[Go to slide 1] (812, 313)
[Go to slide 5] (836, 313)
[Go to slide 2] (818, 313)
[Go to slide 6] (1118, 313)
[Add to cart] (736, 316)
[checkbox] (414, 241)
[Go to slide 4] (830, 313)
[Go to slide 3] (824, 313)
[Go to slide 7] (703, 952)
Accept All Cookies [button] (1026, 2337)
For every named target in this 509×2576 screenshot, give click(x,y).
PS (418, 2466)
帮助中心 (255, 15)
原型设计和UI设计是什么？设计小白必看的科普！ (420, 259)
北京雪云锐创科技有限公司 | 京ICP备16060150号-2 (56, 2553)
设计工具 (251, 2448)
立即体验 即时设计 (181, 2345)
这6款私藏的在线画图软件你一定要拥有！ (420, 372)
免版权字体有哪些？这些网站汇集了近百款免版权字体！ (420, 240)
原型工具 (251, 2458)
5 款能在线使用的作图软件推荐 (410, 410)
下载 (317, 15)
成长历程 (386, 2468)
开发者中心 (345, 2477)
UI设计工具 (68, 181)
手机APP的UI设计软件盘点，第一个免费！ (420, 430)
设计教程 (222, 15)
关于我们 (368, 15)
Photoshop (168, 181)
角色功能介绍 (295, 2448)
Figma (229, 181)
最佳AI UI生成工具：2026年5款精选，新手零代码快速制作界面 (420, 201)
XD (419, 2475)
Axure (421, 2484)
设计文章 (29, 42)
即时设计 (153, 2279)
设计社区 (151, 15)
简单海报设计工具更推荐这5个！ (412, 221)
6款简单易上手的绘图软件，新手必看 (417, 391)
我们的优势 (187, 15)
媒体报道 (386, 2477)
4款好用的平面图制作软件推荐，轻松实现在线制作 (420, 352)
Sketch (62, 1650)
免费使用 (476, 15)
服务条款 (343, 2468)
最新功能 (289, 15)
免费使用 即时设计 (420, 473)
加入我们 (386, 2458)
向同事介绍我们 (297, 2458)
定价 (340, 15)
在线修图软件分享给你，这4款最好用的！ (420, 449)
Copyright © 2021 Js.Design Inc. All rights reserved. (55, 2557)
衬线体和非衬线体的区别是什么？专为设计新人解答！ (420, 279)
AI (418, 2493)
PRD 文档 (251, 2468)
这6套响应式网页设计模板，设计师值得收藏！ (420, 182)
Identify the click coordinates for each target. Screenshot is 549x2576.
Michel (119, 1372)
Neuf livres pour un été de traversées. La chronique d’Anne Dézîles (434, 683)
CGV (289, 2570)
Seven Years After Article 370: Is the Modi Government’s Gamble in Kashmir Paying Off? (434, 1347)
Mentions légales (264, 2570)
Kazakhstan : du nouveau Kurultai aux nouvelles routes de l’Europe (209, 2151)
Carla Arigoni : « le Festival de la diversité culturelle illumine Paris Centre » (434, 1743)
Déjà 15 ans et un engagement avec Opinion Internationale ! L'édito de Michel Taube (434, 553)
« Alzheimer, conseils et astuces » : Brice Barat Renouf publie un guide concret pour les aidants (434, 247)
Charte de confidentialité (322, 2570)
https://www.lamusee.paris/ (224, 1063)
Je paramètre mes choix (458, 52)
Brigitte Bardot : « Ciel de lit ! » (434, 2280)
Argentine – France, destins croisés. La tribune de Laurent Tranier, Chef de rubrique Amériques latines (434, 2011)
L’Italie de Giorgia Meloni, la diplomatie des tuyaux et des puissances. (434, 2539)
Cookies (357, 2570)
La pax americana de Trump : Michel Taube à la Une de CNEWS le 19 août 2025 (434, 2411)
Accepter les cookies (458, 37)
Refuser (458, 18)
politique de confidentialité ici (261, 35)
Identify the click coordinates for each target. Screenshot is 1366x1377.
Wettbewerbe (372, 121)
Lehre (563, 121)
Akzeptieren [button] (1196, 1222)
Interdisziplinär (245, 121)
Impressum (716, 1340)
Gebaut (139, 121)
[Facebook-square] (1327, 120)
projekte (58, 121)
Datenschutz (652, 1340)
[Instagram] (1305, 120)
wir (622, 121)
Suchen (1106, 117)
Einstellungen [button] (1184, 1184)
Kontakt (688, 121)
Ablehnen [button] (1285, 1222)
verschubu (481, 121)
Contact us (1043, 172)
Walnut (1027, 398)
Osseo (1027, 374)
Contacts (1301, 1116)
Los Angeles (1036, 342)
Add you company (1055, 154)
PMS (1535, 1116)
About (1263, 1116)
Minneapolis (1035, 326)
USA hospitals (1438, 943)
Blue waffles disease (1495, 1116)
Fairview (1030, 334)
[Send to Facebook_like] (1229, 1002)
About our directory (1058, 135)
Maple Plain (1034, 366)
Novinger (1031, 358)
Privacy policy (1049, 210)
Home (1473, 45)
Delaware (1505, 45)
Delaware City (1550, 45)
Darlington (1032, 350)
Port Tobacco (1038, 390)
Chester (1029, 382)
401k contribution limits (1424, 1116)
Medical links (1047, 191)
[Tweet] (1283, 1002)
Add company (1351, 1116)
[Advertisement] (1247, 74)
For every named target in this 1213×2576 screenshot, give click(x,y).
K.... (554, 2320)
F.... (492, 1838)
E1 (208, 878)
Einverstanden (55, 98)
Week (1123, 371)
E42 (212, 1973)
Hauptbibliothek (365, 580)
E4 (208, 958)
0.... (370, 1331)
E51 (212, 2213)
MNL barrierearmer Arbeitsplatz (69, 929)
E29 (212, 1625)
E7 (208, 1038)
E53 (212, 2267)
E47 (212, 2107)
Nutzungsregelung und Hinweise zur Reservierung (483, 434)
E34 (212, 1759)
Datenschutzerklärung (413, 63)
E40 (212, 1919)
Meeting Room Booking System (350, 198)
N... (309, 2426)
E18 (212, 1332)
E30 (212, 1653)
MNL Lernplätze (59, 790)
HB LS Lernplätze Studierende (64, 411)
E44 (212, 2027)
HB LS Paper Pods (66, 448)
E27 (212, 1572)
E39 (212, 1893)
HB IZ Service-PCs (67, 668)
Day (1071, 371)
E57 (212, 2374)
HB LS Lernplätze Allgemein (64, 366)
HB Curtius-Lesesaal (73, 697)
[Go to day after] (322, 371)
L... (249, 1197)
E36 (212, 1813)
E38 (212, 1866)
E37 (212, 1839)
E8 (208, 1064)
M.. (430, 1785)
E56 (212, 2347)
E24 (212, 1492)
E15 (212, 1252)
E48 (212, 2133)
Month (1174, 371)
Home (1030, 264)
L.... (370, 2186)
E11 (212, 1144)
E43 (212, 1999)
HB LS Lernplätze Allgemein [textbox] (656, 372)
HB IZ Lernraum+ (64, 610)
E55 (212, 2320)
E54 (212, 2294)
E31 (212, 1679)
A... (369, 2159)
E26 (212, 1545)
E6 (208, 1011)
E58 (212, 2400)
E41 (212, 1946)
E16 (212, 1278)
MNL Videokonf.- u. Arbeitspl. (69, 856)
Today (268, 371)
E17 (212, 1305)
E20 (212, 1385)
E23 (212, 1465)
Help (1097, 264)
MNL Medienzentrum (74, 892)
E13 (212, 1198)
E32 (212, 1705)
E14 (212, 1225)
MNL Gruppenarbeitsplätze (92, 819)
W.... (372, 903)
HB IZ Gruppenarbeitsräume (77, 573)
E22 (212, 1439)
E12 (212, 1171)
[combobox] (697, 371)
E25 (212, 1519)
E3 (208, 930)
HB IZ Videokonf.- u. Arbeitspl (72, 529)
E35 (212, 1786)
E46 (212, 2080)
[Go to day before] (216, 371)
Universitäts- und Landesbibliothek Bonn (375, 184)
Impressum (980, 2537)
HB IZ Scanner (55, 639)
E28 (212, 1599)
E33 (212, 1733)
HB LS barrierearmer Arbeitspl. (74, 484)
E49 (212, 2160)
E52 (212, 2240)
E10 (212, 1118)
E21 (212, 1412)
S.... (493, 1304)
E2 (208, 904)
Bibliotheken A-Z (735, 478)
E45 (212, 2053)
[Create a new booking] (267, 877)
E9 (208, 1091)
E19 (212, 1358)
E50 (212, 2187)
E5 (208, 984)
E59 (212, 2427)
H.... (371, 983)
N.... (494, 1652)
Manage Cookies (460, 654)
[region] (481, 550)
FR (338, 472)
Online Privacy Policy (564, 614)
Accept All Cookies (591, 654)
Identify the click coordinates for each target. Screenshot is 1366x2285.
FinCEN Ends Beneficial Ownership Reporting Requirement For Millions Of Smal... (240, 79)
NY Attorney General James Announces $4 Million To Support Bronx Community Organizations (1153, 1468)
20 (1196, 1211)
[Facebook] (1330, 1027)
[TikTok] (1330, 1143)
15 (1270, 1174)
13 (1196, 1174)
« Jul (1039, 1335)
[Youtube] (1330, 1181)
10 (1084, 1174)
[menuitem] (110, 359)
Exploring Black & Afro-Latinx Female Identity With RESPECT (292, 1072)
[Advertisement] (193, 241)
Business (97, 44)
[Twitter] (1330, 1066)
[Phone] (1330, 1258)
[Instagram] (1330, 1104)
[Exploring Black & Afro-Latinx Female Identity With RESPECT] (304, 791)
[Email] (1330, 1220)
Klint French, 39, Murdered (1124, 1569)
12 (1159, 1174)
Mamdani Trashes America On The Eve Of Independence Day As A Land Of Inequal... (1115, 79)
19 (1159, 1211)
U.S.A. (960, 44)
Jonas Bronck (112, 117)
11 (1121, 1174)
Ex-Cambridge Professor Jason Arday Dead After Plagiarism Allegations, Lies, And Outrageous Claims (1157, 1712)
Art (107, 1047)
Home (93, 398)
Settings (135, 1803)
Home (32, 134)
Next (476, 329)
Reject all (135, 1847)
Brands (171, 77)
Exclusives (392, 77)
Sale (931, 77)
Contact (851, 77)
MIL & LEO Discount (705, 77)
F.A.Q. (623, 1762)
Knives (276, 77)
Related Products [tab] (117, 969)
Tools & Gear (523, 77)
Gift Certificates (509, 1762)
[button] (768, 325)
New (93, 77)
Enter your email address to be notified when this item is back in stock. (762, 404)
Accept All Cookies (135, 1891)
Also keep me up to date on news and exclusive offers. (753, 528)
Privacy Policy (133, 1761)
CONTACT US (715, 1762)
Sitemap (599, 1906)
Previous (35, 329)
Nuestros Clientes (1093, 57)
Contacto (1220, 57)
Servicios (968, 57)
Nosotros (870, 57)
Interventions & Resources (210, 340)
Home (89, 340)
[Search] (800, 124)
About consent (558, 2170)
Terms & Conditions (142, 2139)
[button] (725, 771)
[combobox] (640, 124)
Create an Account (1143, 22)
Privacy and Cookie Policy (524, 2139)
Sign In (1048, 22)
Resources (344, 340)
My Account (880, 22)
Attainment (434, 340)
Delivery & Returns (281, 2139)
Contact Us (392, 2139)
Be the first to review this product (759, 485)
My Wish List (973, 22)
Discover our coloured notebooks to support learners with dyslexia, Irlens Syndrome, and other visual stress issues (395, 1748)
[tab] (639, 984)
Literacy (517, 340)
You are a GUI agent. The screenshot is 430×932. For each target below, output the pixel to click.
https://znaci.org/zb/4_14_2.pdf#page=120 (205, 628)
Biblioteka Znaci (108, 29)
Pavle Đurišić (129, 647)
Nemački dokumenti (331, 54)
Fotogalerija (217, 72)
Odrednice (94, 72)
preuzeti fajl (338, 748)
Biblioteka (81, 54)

::::::::::

Activity: Repeat the entries verbatim through the line with "Ciel de lit".

Solution:
[Go to slide 1] (812, 313)
[Go to slide 5] (836, 313)
[Go to slide 2] (818, 313)
[Go to slide 6] (1118, 313)
[Add to cart] (736, 316)
[checkbox] (414, 241)
[Go to slide 4] (830, 313)
[Go to slide 3] (824, 313)
[Go to slide 7] (703, 952)
Accept All Cookies [button] (1026, 2337)
For every named target in this 509×2576 screenshot, give click(x,y).
PS (418, 2466)
帮助中心 (255, 15)
原型设计和UI设计是什么？设计小白必看的科普！ (420, 259)
北京雪云锐创科技有限公司 | 京ICP备16060150号-2 (56, 2553)
设计工具 (251, 2448)
立即体验 即时设计 (181, 2345)
这6款私藏的在线画图软件你一定要拥有！ (420, 372)
免版权字体有哪些？这些网站汇集了近百款免版权字体！ (420, 240)
原型工具 (251, 2458)
5 款能在线使用的作图软件推荐 (410, 410)
下载 (317, 15)
成长历程 (386, 2468)
开发者中心 (345, 2477)
UI设计工具 (68, 181)
手机APP的UI设计软件盘点，第一个免费！ (420, 430)
设计教程 (222, 15)
关于我们 (368, 15)
Photoshop (168, 181)
角色功能介绍 (295, 2448)
Figma (229, 181)
最佳AI UI生成工具：2026年5款精选，新手零代码快速制作界面 (420, 201)
XD (419, 2475)
Axure (421, 2484)
设计文章 (29, 42)
即时设计 (153, 2279)
设计社区 (151, 15)
简单海报设计工具更推荐这5个！ (412, 221)
6款简单易上手的绘图软件，新手必看 (417, 391)
我们的优势 (187, 15)
媒体报道 (386, 2477)
4款好用的平面图制作软件推荐，轻松实现在线制作 (420, 352)
Sketch (62, 1650)
免费使用 (476, 15)
服务条款 (343, 2468)
最新功能 (289, 15)
免费使用 即时设计 (420, 473)
加入我们 (386, 2458)
向同事介绍我们 (297, 2458)
定价 (340, 15)
在线修图软件分享给你，这4款最好用的！ (420, 449)
Copyright © 2021 Js.Design Inc. All rights reserved. (55, 2557)
衬线体和非衬线体的区别是什么？专为设计新人解答！ (420, 279)
AI (418, 2493)
PRD 文档 (251, 2468)
这6套响应式网页设计模板，设计师值得收藏！ (420, 182)
Identify the click coordinates for each target. Screenshot is 549x2576.
Michel (119, 1372)
Neuf livres pour un été de traversées. La chronique d’Anne Dézîles (434, 683)
CGV (289, 2570)
Seven Years After Article 370: Is the Modi Government’s Gamble in Kashmir Paying Off? (434, 1347)
Mentions légales (264, 2570)
Kazakhstan : du nouveau Kurultai aux nouvelles routes de l’Europe (209, 2151)
Carla Arigoni : « le Festival de la diversité culturelle illumine Paris Centre » (434, 1743)
Déjà 15 ans et un engagement avec Opinion Internationale ! L'édito de Michel Taube (434, 553)
« Alzheimer, conseils et astuces » : Brice Barat Renouf publie un guide concret pour les aidants (434, 247)
Charte de confidentialité (322, 2570)
https://www.lamusee.paris/ (224, 1063)
Je paramètre mes choix (458, 52)
Brigitte Bardot : « Ciel de lit ! » (434, 2280)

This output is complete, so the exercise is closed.